The Vector system should be compatible with most cranksets but Garmin admits that clearance can be an issue – particularly on crank arms that fall outside of the maximum allowable 38mm width and 15mm thickness (Specialized’s FACT carbon arms or some aero-profile cranksets, such as the Rotor Flow, for example). Garmin will eventually offer different pods for dimensional outliers that will be available aftermarket for about US$69 per pair (UK pricing TBA).
Initial setup and calibration are similarly simple after the hardware has been installed, particularly if you’re using Garmin’s Edge 500, 510, 800 or 810 with the latest firmware.
Once the meter is detected, the unit will prompt you through each setup step with clear, easy-to-follow instructions. Crank length, however, must be entered manually. The default setting is 172.5mm.
Garmin contends that the Vector won’t have to be recalibrated unless the pedals are reinstalled, and there’s automatic temperature compensation built into the system to maintain accurate readings with varying weather conditions. You will still want to periodically zero out the meter, but even that’s a straightforward process. On the Garmin Edge 810, for example, it takes four taps from any given screen.

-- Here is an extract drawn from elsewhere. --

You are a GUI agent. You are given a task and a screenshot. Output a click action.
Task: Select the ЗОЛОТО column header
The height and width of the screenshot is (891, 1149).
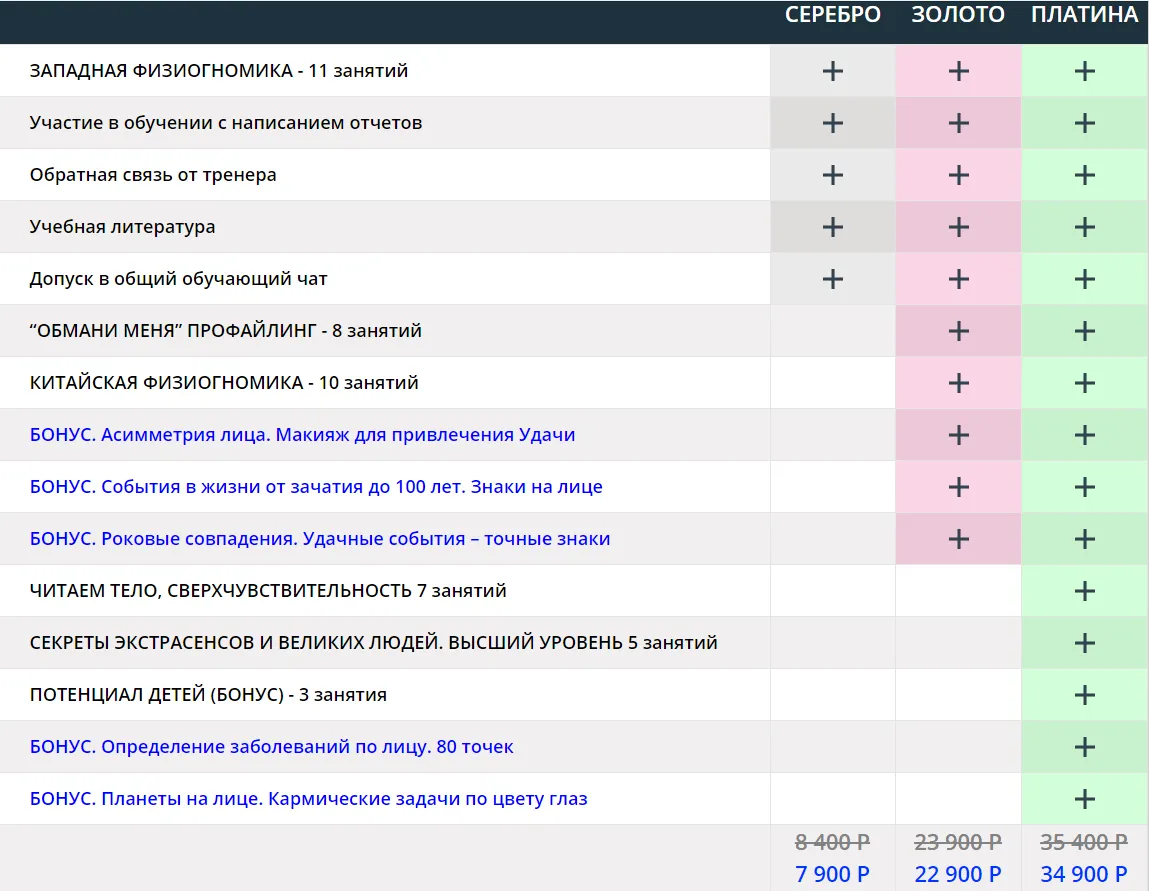click(x=958, y=15)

All parts subject to wear will be available for purchase separately, including the stainless steel plates on top of the pedal bodies, the bearing cartridge, and the pedal bodies themselves. A complete rebuild kit – which includes everything but the spindle and power measuring hardware embedded inside – will retail for US$199 (again, UK prices TBA).
Yes, it seemed to take Garmin forever to deliver the pedal-based power meter it began talking about years ago. But we feel it’s better to wait and develop a solid product than push a half-baked idea into the market.
The Garmin Vector works well. For an accelerometer-based system, power data shows up quickly (about three revolutions) and the signal was never dropped. The L/R function is cool at first go, and promising down the road. (What if you could identify an imbalance, improve it through exercises, then measure the resulting power improvement?) And, coming from a company that manufacturers ubiquitous cycling computers, the Vector has a huge advantage over the competition.
The price is a bit disappointing. Garmin argues that you’re getting ‘two power meters for one’, but the fact is that the price puts it well above PowerTap and Stages, and on par with Quarq.
But after months of testing, especially with the data lining up almost in mirror image with that of an SRM, we are convinced that the power measurement is solid.
James Huang, Jeff Jones and David Rome contributed to this review.